* INSTRUKSI KERJA:
1) Tampilkan bagian artikel tentang kenaikan iuran BPJS Kesehatan tanpa mengubah satu kata pun, mulai dari "Reporter: SS. Kurniawan" dan terus sampai "dua kali lipat.".
2) Tulis ulang secara lebih ringkas paragraf artikel tentang kenaikan iuran BPJS Kesehatan yang diawali "Itu sebabnya, perempuan yang tinggal", dengan tetap memuat fakta utamanya.

Reporter: SS. Kurniawan | Editor: S.S. Kurniawan
KONTAN.CO.ID - Berat. Beban itu yang bakal Anis pikul mulai tahun depan. Bagaimana tidak berat? Iuran Badan Penyelenggara Jaminan Sosial (BPJS) Kesehatan naik dua kali lipat.
Itu sebabnya, perempuan yang tinggal di Jakarta Timur ini berencana turun kelas. Anis dan keluarganya saat ini tercatat sebagai peserta Pekerja Bukan Penerima Upah (PBPU) dan Bukan Pekerja (BP) BPJS Kesehatan dengan manfaat pelayanan di ruang perawatan Kelas I.
"Saya berencana turun ke kelas III," kata Anis kepada Kontan.co.id, Kamis (31/10). Sebab, kalau tetap mengambil kelas I BPJS K, ia harus merogoh kocek total Rp 800.000 per bulan termasuk untuk suami dan ketiga anaknya.

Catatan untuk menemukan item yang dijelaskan
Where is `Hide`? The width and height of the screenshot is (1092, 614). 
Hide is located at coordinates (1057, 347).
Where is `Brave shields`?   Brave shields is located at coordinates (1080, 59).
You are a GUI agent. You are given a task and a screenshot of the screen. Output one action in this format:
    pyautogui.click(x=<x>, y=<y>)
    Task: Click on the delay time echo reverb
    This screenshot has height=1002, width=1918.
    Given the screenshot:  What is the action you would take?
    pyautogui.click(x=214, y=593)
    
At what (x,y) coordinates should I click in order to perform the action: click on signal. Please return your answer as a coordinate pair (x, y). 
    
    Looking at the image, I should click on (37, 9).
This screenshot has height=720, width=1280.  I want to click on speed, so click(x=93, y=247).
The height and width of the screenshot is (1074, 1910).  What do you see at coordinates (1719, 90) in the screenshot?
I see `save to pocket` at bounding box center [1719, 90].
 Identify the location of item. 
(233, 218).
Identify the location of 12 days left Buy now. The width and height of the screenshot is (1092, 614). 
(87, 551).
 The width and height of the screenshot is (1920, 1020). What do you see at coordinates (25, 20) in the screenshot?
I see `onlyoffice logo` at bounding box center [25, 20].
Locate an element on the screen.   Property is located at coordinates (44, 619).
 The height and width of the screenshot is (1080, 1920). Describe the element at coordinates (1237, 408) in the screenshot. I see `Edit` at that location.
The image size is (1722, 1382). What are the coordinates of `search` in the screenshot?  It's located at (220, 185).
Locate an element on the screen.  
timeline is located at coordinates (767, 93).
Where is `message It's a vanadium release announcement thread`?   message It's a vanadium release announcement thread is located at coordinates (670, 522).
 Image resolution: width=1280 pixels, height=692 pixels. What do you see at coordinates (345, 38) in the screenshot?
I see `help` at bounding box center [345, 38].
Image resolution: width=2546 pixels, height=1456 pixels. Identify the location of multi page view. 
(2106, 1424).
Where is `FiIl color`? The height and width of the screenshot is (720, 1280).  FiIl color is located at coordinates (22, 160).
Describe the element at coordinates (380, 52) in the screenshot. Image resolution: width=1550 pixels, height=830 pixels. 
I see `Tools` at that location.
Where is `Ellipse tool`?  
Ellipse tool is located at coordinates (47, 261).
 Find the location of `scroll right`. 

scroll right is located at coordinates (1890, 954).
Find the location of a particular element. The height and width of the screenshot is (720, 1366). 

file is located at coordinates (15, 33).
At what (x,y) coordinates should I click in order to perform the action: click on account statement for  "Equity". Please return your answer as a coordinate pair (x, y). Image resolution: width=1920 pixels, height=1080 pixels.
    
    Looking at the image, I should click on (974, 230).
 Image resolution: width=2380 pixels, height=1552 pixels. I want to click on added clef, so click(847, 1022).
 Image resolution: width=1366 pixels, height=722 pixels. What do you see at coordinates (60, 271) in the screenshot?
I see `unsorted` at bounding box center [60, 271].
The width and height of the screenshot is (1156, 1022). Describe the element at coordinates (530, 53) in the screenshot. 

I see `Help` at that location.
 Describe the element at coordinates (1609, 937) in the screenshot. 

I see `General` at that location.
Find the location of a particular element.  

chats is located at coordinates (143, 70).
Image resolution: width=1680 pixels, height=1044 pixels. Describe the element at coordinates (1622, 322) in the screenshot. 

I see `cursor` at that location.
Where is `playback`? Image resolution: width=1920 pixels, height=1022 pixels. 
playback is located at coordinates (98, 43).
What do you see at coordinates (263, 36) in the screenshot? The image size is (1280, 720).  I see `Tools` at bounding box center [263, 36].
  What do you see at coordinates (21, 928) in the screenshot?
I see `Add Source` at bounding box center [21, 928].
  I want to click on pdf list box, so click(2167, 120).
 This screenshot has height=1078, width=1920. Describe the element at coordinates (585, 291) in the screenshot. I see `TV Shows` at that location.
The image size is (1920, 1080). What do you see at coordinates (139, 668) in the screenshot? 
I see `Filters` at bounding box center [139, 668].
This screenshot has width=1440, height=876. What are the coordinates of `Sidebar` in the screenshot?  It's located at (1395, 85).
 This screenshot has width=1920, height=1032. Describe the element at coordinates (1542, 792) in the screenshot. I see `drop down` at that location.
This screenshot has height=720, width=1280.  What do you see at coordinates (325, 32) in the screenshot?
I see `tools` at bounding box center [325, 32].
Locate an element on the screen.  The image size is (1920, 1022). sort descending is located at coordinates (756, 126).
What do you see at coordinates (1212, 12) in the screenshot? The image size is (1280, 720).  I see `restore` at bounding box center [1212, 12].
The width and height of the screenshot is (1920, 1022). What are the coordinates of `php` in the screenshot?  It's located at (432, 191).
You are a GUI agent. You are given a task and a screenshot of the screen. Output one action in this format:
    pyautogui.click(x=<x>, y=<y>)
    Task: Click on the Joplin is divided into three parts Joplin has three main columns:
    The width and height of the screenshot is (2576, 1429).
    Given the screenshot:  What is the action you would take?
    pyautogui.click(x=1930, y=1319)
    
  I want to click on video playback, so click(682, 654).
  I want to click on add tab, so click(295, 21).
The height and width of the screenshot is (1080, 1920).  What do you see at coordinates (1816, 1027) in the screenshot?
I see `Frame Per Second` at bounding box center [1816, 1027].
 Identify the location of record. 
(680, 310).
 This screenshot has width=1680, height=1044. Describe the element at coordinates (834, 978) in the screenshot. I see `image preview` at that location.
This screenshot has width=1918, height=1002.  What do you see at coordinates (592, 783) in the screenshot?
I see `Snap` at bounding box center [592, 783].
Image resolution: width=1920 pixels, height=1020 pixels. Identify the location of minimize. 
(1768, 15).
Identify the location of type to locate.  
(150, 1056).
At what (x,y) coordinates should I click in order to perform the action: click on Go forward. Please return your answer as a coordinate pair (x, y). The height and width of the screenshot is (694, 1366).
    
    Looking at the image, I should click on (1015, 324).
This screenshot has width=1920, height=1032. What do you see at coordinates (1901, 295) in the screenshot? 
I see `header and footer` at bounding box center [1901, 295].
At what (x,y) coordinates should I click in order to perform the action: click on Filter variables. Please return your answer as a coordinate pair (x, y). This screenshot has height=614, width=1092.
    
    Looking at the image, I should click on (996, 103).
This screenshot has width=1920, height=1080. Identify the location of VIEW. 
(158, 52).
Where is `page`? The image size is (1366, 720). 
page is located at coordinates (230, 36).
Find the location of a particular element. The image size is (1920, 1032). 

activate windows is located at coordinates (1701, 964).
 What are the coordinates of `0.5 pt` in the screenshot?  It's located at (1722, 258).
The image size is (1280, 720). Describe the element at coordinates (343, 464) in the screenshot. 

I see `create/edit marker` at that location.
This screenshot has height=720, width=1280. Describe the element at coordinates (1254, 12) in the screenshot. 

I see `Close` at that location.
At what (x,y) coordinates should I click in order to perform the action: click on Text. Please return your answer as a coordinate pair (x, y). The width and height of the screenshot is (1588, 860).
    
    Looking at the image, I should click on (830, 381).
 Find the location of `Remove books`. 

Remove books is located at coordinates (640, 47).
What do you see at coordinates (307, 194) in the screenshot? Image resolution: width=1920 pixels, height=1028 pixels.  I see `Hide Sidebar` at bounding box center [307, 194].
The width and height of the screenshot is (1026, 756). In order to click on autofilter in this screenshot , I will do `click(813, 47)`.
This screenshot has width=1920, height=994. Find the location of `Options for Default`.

* KUMPULAN JAWABAN:
1)
Reporter: SS. Kurniawan | Editor: S.S. Kurniawan
KONTAN.CO.ID - Berat. Beban itu yang bakal Anis pikul mulai tahun depan. Bagaimana tidak berat? Iuran Badan Penyelenggara Jaminan Sosial (BPJS) Kesehatan naik dua kali lipat.

2) Karena itu, Anis, warga Jakarta Timur, berencana turun kelas. Saat ini ia dan keluarganya terdaftar sebagai peserta PBPU dan BP BPJS Kesehatan dengan layanan ruang perawatan Kelas I.